Syllabus errorum
Der Syllabus Errorum ist eine Liste von 80 Thesen, die von Papst Pius IX. als falsch verurteilt wurden. Der Syllabus Errorum, oft auch kurz als 'Syllabus' bezeichnet, wurde zugleich mit der Enzyklika Quanta Cura am 8. Dezember 1864 veröffentlicht. Die deutsche Übersetzung wurde im Jahr 1865 kirchlich approbiert. Der Syllabus ist in 10 Paragraphen aufgeteilt (in Klammern jeweils die Nummern der dazugehörigen Thesen):
- §1: Pantheismus, Naturalismus und absoluter Rationalismus (1-7)
- §2: Gemässigter Rationalismus (8-14)
- §3: Indifferentismus, Latitudinarismus (15-18)
- §4: Sozialismus, Kommunismus, geheime Gesellschaften, Bibelgesellschaften, Liberale Kleriker-Vereine (keine Thesen, statt dessen Verweise auf: Enzyklika Qui Pluribus (9.11.1846), Apostolische Ansprache Quibus Quantisque (20.4.1849), Enzyklika Noscitis et Nobiscum (8.12.1849), Apostolische Ansprache Singulari Quadam (9.12.1849), Enzyklika Quanto Conficiamur Moerore (10.8.1863))
- §5: Irrtümer über die Kirche und ihre Rechte (19-38)
- §6: Irrtümer über die bürgerliche Gesellschaft sowohl an sich, als auch in ihren Beziehungen zur Kirche (39-55)
- §7: Irrtümer über das natürliche und christliche Sittengesetz (56-64)
- §8: Irrtümer über die christliche Ehe (65-74 und Verweis auf die Enzyklika Qui Pluribus)
- §9: Irrtümer über die staatliche Herrschaft des römischen Papstes (75 - 76 und Verweise)
- §10: Irrtümer, welche sich auf den Liberalismus unserer Tage beziehen (77-80)
Der Syllabus Errorum ist im wesentlichen ein Exzerpt aus vorangegangenen Enzykliken, Ansprachen, Briefe und Apostolischer Schreiben. Er muss in Zusammenhang mit innerkirchlichen Streitigkeiten (Modernismus), aber auch hinsichtlich der Auseinandersetzungen zwischen der Katholischen Kirche und weltlichen Staaten (z.B. sog. Kulturkampf in Deutschland) gesehen werden, die sich bereits in der Mitte des 19. Jahrhunderts abzeichneten. Somit ist der Syllabus Gegenstand äusserst kontroverser Diskussionen, selbst der heutige Richtungsstreit in der Katholischen Kirche greift gelegentlich auf ihn zurück.
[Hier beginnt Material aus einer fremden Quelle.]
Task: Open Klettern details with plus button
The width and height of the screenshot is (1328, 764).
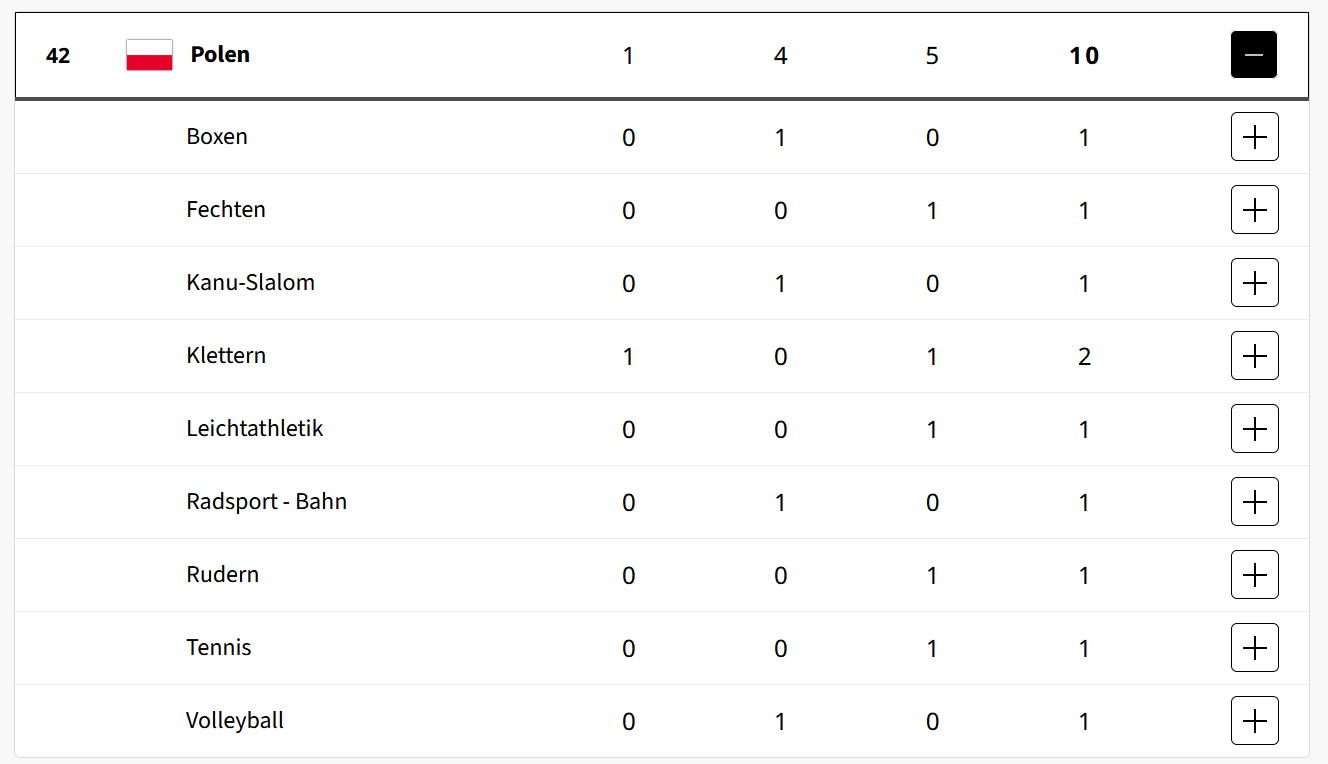Action: pyautogui.click(x=1254, y=356)
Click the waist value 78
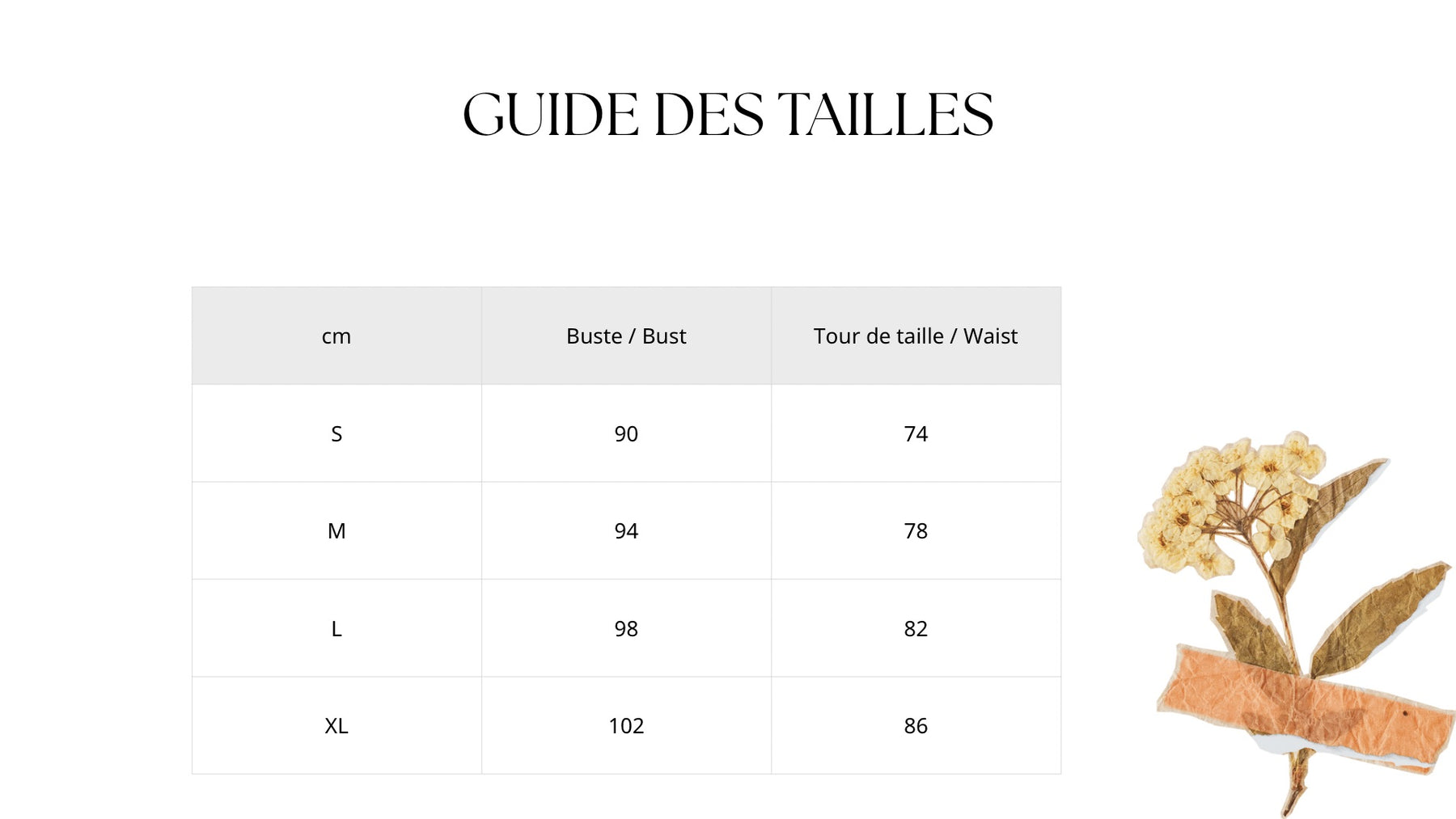The width and height of the screenshot is (1456, 819). click(x=916, y=531)
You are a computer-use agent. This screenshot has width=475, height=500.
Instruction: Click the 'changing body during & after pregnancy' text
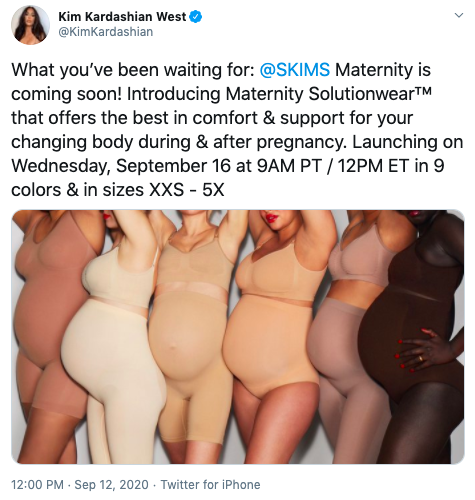coord(177,142)
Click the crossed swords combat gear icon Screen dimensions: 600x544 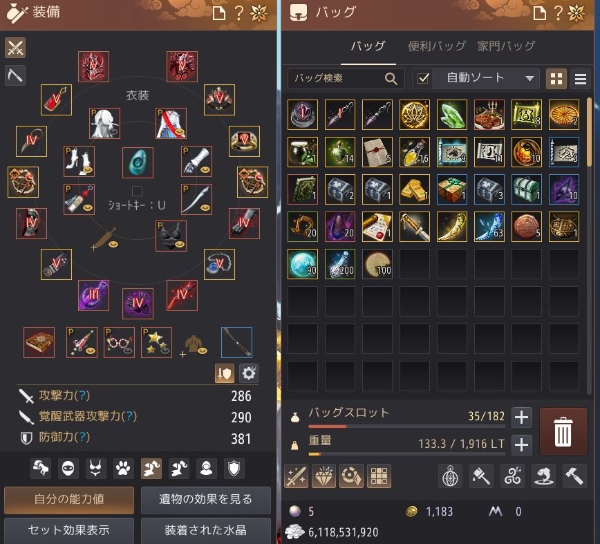click(x=15, y=48)
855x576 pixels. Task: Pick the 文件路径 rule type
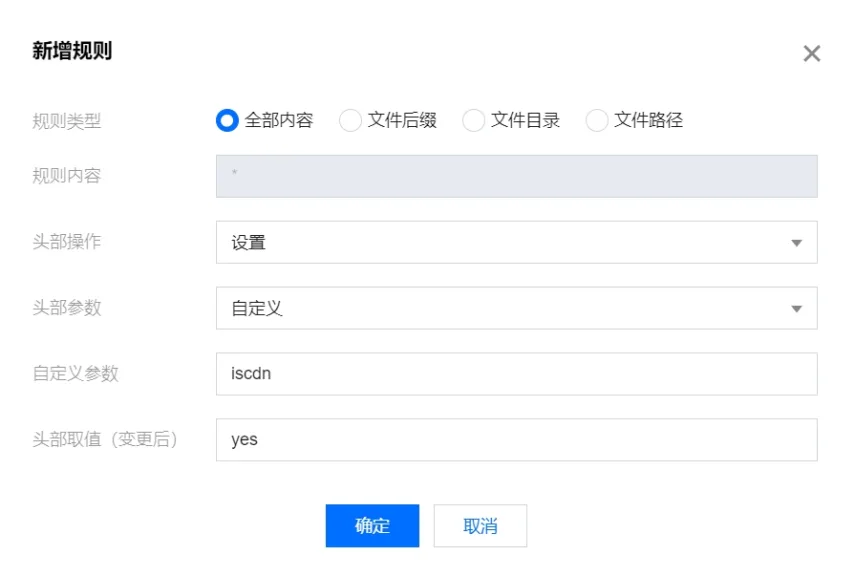tap(596, 120)
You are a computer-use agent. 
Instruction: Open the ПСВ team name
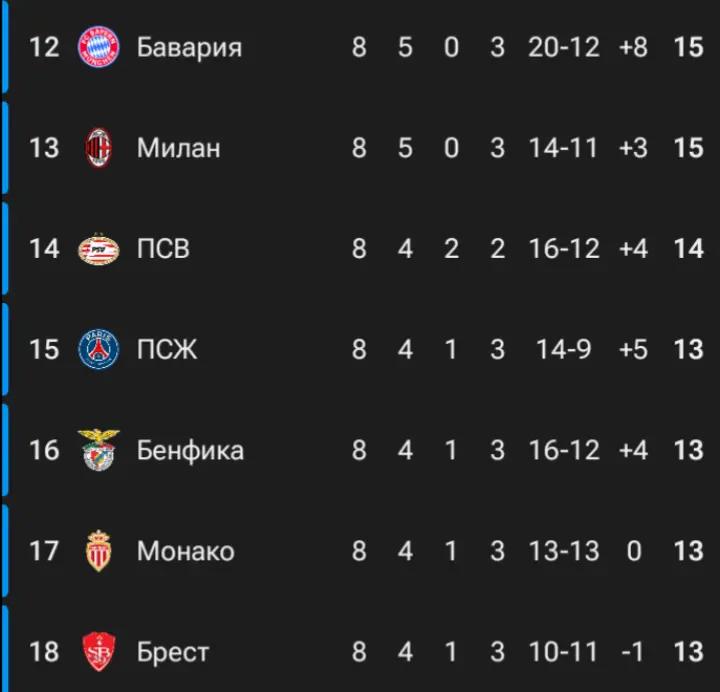(163, 249)
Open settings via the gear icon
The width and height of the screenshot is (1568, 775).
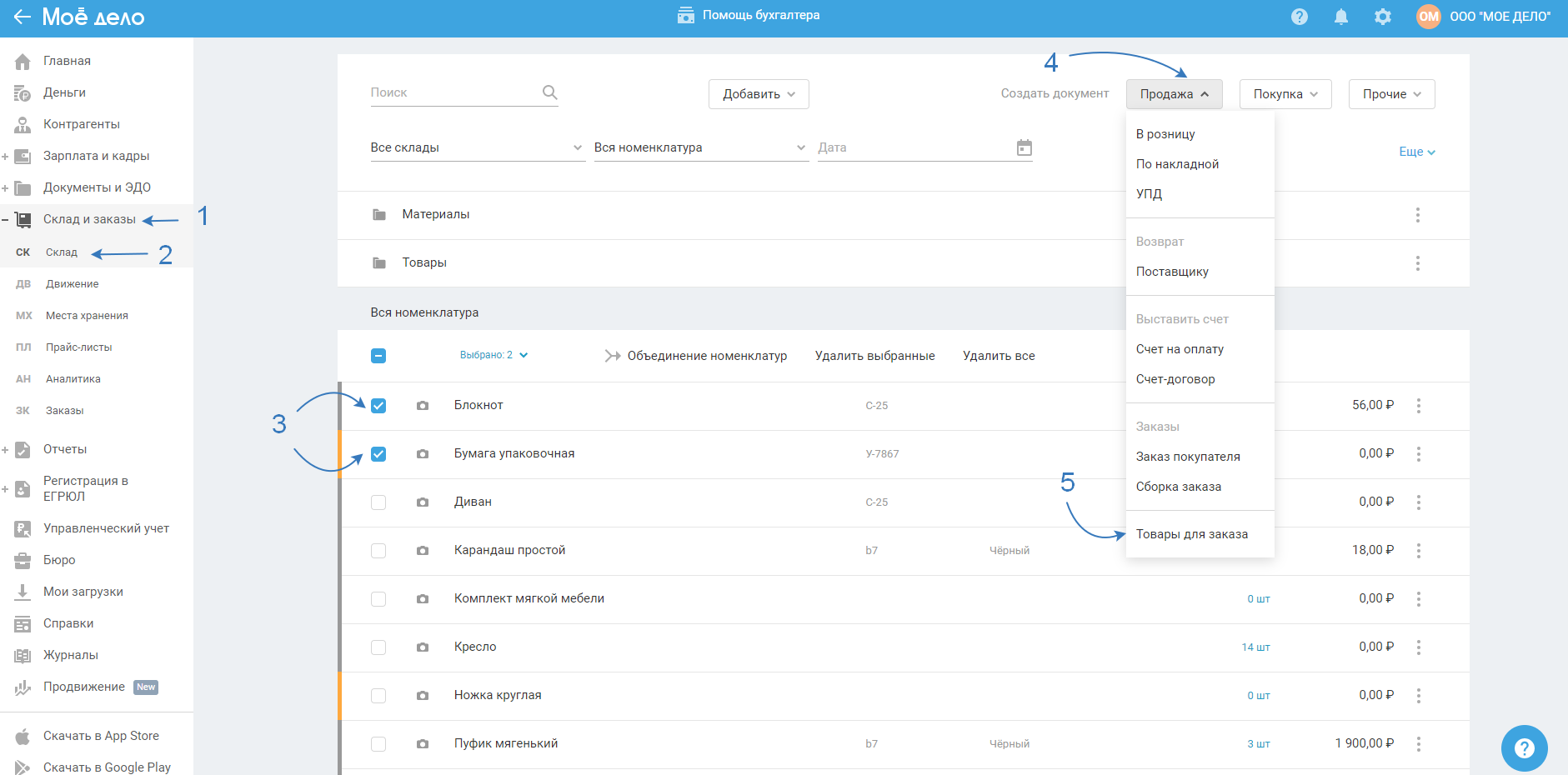(1382, 17)
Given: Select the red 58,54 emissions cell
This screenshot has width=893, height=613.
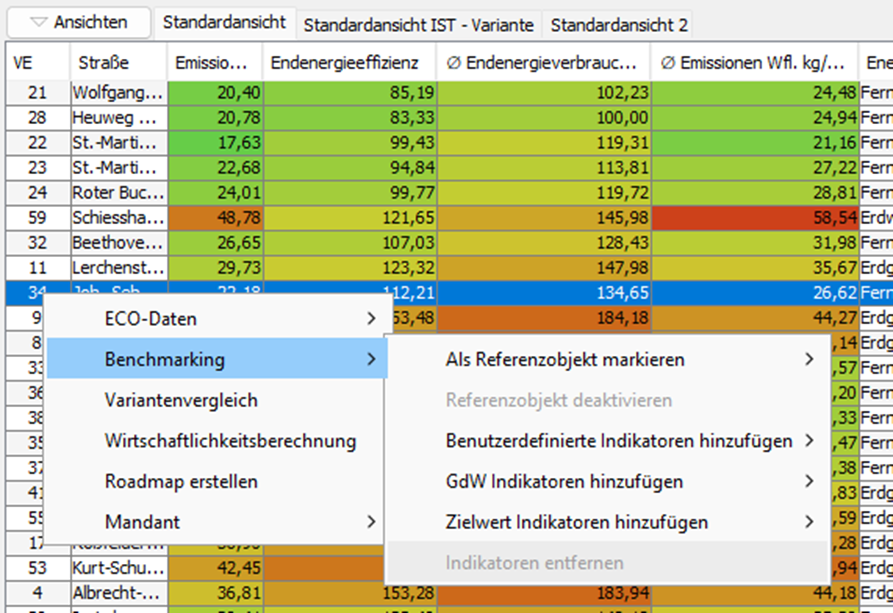Looking at the screenshot, I should click(754, 218).
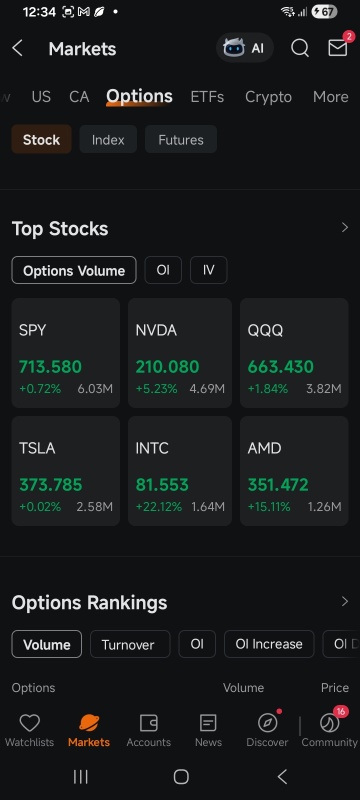Tap the back arrow beside Markets
Image resolution: width=360 pixels, height=800 pixels.
pos(17,48)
Beispiele von im Syllabus Errorum geächteter Thesen:
1. Es gibt kein höchstes, weisestes und über alles vorhersehendes göttliches Wesen, das von der Gesamtheit dieser Welt unterschieden wäre. Gott ist zugleich wie das Wesen der Dinge und daher Veränderungen unterworfen. In der Wirklichkeit ist Gott ein Werdender im Mensch und in der Welt. Alles ist Gott und besitzt Seine eigene Wesenheit. Gott und die Welt sind ein und dieselbe Macht und Sache. Deshalb sind ebenfalls Geist und Materie, Notwendigkeit und Freiheit, Wahrheit und Falsches, Gutes und Böses, Recht und Unrecht ein und dasselbe.
2. Jede Einwirkung von Gott auf die Menschen und auf die Welt ist zu leugnen.
3. Die menschliche Vernunft ist, ohne daß wir sie irgendwie auf Gott beziehen müßten, der einzige Richter über Wahrheit und Falsches, über Gut und Böse. Sie ist sich selbst Gesetz und mit ihrer natürlichen Kraft ausreichend, um das Wohl der Menschen und Völker zu sichern.
79. Es ist falsch, daß die staatliche Freiheit für jeden Kult und die allen gewährte Befugnis, frei und öffentlich ihre Meinungen und Gedanken kundzugeben, dazu führt, Geist und Sitte der Völker zu verderben und zur Verbreitung der Seuche des Indifferentismus führen.
80. Der Römische Papst kann und muß sich mit dem Fortschritt, dem Liberalismus und der modernen Zivilisation versöhnen und vereinigen.